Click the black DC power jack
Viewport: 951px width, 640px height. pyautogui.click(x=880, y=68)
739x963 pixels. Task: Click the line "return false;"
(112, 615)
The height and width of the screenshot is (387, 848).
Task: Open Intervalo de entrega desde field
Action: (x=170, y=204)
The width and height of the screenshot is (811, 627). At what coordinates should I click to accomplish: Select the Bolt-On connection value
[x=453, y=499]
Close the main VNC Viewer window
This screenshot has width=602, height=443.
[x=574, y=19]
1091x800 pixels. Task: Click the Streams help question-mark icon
━━━━━━━━━━
Print out the entire listing. Keep every line exact.

• TASK RESULT
Click the black DC power jack
Viewport: 951px width, 640px height. pyautogui.click(x=880, y=68)
739x963 pixels. Task: Click the line "return false;"
(112, 615)
The height and width of the screenshot is (387, 848).
Task: Open Intervalo de entrega desde field
Action: (x=170, y=204)
The width and height of the screenshot is (811, 627). At what coordinates should I click to accomplish: Select the Bolt-On connection value
[x=453, y=499]
Close the main VNC Viewer window
This screenshot has width=602, height=443.
[x=574, y=19]
1091x800 pixels. Task: Click the Streams help question-mark icon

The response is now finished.